Pfleger Franz Sitter posthum für seinen Widerstand gegen die NS-Verbrechen gewürdigt

Als einziger von mehr als 100 Personen, die in der Tötungsanstalt Hartheim tätig wurden, verweigerte der österreichische Psychiatriepfleger Franz Sitter seine Beteiligung am Massenmord. Anfang 2024 wurde ein Wohnbereich der bayerischen Betreuungseinrichtung Stiftung Attl in Wasserburg am Inn nach ihm benannt. Die Pflegeanstalt Attl war während der „Aktion T4“ eine von zahlreichen bayerischen Psychiatrien und Pflegeanstalten, aus denen PatientInnen nach Hartheim verlegt wurden.
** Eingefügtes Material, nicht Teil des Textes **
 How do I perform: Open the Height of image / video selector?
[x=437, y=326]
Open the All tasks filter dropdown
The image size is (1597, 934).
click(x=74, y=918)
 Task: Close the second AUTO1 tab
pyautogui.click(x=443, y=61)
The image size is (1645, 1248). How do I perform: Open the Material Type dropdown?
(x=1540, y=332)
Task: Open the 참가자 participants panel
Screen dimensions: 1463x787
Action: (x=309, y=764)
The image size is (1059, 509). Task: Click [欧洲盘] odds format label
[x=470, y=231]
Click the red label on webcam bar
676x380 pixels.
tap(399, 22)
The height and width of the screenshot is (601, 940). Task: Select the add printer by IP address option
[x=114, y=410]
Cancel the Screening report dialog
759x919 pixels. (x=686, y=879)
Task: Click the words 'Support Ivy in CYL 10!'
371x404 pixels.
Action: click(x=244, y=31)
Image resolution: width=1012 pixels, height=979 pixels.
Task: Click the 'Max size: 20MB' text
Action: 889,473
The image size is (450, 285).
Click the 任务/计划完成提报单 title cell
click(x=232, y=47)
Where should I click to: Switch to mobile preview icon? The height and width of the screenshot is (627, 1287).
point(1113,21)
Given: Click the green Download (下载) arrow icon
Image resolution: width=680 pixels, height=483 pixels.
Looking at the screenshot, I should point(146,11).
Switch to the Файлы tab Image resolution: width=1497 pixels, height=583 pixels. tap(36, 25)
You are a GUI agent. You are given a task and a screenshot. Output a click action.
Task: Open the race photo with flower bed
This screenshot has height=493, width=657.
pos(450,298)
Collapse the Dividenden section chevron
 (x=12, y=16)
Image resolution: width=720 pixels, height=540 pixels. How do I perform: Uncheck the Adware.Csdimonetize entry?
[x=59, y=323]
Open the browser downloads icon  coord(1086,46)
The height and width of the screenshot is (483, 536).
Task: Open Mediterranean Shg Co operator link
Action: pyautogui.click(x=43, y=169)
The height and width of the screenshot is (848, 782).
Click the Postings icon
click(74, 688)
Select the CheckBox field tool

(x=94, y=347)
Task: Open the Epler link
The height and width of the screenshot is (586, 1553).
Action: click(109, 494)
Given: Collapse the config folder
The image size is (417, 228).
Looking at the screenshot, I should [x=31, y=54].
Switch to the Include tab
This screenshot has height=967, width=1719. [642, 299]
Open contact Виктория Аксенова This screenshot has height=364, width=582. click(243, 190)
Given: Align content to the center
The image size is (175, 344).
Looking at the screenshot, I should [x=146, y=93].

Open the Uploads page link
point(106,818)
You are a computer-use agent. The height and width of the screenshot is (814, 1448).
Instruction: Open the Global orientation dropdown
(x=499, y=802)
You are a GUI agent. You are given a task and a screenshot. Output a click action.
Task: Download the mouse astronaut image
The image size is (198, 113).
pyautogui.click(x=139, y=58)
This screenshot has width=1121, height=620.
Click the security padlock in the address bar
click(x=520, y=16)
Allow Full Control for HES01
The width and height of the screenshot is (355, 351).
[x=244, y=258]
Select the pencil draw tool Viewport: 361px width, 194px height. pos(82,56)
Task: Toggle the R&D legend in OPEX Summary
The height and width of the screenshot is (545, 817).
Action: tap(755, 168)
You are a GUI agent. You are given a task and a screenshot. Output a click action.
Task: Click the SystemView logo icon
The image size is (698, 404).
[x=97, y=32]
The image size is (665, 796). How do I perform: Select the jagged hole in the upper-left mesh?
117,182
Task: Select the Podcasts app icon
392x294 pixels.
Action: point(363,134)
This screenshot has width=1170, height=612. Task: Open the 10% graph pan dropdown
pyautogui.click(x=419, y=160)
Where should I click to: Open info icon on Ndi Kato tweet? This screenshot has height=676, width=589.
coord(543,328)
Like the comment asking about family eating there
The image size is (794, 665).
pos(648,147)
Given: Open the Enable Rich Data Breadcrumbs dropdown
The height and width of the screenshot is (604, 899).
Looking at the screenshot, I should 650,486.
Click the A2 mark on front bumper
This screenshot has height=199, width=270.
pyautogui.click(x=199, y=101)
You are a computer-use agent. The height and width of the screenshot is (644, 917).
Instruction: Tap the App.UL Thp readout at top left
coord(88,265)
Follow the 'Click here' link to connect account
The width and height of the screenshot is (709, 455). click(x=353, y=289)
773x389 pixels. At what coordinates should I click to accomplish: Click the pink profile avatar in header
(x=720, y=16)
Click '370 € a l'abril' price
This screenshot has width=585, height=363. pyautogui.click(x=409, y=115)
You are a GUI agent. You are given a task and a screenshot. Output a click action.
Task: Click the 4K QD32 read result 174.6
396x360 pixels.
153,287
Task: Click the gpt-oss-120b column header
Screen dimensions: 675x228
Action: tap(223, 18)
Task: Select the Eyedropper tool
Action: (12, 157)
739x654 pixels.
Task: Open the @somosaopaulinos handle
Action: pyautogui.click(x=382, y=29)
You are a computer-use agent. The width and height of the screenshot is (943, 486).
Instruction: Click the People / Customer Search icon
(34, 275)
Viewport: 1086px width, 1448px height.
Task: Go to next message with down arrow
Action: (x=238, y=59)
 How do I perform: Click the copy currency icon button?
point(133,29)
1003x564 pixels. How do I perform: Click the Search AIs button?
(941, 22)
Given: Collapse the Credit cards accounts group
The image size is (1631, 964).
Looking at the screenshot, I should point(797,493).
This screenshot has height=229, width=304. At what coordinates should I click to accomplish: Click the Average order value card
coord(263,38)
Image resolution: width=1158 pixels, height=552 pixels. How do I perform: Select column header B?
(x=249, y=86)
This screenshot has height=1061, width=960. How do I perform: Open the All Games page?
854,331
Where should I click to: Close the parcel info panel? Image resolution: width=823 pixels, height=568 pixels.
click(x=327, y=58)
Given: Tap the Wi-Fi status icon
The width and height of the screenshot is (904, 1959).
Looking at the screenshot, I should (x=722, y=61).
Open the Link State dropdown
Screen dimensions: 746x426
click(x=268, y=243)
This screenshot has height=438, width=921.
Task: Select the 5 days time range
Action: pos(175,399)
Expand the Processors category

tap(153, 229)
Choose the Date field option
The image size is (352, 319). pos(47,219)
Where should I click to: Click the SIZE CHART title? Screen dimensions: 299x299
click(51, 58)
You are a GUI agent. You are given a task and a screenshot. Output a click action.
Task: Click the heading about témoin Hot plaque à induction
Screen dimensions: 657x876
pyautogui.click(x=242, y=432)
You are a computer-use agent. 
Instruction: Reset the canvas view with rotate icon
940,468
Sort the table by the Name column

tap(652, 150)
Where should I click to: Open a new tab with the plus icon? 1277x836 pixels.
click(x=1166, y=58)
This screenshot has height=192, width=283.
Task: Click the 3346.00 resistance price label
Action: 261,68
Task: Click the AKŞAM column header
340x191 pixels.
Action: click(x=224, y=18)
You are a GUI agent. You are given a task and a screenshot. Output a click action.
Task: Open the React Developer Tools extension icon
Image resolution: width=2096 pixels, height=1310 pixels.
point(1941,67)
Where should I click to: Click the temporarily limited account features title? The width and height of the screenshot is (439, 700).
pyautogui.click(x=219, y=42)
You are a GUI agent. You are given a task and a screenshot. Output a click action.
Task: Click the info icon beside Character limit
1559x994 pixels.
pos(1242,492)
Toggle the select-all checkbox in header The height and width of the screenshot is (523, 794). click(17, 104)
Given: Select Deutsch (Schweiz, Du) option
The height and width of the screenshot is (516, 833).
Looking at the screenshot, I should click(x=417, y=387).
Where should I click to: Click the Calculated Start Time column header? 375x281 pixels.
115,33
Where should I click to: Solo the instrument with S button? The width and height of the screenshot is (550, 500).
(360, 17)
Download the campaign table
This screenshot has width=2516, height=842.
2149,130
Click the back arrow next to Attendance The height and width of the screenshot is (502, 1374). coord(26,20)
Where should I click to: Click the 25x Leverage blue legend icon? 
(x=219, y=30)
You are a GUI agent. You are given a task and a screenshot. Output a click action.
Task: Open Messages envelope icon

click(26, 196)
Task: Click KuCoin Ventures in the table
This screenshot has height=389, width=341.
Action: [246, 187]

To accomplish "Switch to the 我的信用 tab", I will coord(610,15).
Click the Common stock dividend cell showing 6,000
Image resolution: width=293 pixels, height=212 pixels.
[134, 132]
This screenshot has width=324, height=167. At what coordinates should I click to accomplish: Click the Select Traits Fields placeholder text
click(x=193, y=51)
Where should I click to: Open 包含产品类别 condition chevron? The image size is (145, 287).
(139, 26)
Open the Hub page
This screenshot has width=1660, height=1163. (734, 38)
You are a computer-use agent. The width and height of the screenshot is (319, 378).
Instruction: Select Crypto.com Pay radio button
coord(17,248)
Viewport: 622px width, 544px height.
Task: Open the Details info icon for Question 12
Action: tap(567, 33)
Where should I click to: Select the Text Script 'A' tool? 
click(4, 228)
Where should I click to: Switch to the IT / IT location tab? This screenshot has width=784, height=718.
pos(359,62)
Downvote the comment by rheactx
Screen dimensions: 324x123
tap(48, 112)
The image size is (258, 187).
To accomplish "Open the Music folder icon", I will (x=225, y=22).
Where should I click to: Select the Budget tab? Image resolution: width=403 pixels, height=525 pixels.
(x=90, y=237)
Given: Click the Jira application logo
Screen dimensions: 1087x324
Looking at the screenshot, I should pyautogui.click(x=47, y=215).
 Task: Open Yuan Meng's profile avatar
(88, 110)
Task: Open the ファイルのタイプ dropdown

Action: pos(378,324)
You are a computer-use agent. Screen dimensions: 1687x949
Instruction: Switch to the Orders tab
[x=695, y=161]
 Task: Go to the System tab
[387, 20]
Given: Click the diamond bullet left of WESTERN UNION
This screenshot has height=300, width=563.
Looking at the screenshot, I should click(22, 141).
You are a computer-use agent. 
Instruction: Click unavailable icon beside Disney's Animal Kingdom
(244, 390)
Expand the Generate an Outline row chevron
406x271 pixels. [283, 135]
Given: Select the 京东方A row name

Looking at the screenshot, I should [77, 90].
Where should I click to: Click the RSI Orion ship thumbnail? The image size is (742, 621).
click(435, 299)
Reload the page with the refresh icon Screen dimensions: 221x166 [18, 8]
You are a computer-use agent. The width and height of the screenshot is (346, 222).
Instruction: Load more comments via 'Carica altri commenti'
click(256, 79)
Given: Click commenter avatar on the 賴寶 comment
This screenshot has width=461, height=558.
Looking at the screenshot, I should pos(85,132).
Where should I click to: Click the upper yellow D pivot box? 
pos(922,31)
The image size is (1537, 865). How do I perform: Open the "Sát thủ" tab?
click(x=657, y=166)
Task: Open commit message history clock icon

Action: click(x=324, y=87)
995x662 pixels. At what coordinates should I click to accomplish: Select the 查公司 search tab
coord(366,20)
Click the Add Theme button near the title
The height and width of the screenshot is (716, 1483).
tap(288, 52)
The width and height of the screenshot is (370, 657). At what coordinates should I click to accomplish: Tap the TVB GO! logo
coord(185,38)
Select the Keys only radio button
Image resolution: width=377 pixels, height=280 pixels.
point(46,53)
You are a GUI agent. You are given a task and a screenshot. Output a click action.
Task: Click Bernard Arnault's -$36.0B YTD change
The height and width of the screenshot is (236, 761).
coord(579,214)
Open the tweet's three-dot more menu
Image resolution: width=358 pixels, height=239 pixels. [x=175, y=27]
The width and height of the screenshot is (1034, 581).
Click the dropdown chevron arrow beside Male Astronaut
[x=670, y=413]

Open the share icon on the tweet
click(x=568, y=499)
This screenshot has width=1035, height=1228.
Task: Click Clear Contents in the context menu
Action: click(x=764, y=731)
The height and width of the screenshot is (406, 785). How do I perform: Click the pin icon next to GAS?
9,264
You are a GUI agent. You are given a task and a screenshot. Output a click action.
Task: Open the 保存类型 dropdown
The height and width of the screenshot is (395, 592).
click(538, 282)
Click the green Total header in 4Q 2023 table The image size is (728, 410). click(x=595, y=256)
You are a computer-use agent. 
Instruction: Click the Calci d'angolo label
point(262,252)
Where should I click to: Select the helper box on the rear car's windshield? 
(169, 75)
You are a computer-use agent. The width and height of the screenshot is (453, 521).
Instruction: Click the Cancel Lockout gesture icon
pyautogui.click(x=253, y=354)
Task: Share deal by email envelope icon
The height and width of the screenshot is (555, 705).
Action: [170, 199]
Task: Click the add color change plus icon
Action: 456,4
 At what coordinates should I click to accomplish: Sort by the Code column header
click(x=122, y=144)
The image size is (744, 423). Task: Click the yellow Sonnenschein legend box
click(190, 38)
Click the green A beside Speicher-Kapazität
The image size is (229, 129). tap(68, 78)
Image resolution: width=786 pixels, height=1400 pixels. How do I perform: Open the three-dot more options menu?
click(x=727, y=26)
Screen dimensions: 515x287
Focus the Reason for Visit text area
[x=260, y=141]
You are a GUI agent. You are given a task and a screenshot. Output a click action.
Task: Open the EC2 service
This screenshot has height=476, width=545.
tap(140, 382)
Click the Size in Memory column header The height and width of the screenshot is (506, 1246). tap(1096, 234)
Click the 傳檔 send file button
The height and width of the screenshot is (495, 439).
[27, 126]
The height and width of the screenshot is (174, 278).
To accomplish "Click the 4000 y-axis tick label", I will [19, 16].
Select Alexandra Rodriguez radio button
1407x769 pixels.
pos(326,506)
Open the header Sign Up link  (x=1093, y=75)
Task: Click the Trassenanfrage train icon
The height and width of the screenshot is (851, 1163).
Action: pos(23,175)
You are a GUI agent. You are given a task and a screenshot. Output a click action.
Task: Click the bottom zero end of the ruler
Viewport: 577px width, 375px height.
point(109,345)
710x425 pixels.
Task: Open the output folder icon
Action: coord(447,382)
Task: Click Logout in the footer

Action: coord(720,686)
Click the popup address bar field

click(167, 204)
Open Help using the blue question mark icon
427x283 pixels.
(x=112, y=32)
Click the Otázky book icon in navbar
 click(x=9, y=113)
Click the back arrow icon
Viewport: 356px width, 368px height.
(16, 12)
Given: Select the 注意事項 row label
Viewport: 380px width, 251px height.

Franz Sitter in einer Uniform der Deutschen Wehrmacht (Bildrechte: Dokumentationsstelle Hartheim/Privat)

Franz Sitter war Pfleger in der psychiatrischen Anstalt Ybbs in Niederösterreich. Im Herbst 1940 – wenige Monate zuvor hatte in Hartheim das Morden begonnen - wurde der 38-Jährige gemeinsam mit anderen PflegerInnen der Anstalt nach Hartheim versetzt. Zu seinen ersten Aufgaben zählte es, einen Transport mit PatientInnen aus der Anstalt Ybbs in die Tötungsanstalt zu begleiten, mehrere weitere Transporte aus anderen Psychiatrien folgten kurz drauf. 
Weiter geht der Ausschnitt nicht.